Man mano che i ragazzini
crescono gli adulti cambiano pelle, alternando la comunicazione autorevole a
quella fraterna a quella amicale. E la maggior parte delle volte che aprono
bocca subito dopo vorrebbero essersela mozzicata quella lingua impaziente e inopportuna. Ma
se ne accorgono sempre un po' troppo tardi.
È da un po' che non faccio altro che suggerire ad una figlia di andarci piano. Che equivale a pensare di riuscire a fare sorvolare continenti ad un aereo solo soffiandoci sopra. Ma io lo so cosa voglio dire.
Vorrei far capire ad un essere
che mi somiglia, e che si fa tanto male ogni volta che sbatte la testa, cosa
scongiurerebbe se solo praticasse un po' di pazienza e imparasse a godere
dell'attesa.
Io dico "Rallenta" e
lei senza parlare mi risponde, con sguardo implorante, che proprio
non si può a vent'anni andarci coi piedi di piombo. E io questo lo so, perché sono
andata molto più veloce di lei, molto prima di lei. Ma, contrariamente a lei, io avrei tanto voluto che
qualcuno mi fermasse, perciò insisto. Dalla gola e attraverso gli occhi cerco di trasferirle il mio concetto di andare piano. Mi sforzo, ma
non riesco. E solo quando lei si allontana sento il monologo che avrei voluto fare. "Non sai cosa vuol dire??? Ma
sì che lo sai! Hai la patente, no? Guidi da anni ormai. Dimmi una serie di cose che puoi fare guidando piano. Non lo sai? Te lo dico io. Puoi essere più attenta a quello che ti accade intorno, puoi concederti un sguardo al panorama o una fermata per sgranchirti le gambe oppure, che so, puoi cantare mentre guidi. Di certo puoi
goderti di più il viaggio. E se sei partita per tempo puoi anche evitare le ansie
dei ritardi e non lasciare che qualcuno rimanga per strada ad aspettarti".

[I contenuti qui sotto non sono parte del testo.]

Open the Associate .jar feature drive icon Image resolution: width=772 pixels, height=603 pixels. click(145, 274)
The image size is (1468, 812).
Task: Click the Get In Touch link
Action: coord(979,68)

Il monologo è bello. Ma tu
sei e resti sempre e comunque un noioso genitore. Che solo per questioni anagrafiche ne ha viste tante, ne ha
passate tante. Come quando, essendo fortemente in ritardo
sull'orario di partenza, la mattina del 2 agosto 1980 decidi di prendere l'automobile anziché il treno
diretto per la stazione di Bologna Centrale. E solo per quella fretta di arrivare di ieri oggi sei qua a raccontarlo. E' solo per quella fretta se sei diventato un noioso genitore.
Con un idioma quasi incomprensibile per i tuoi figli? Forse, meglio così.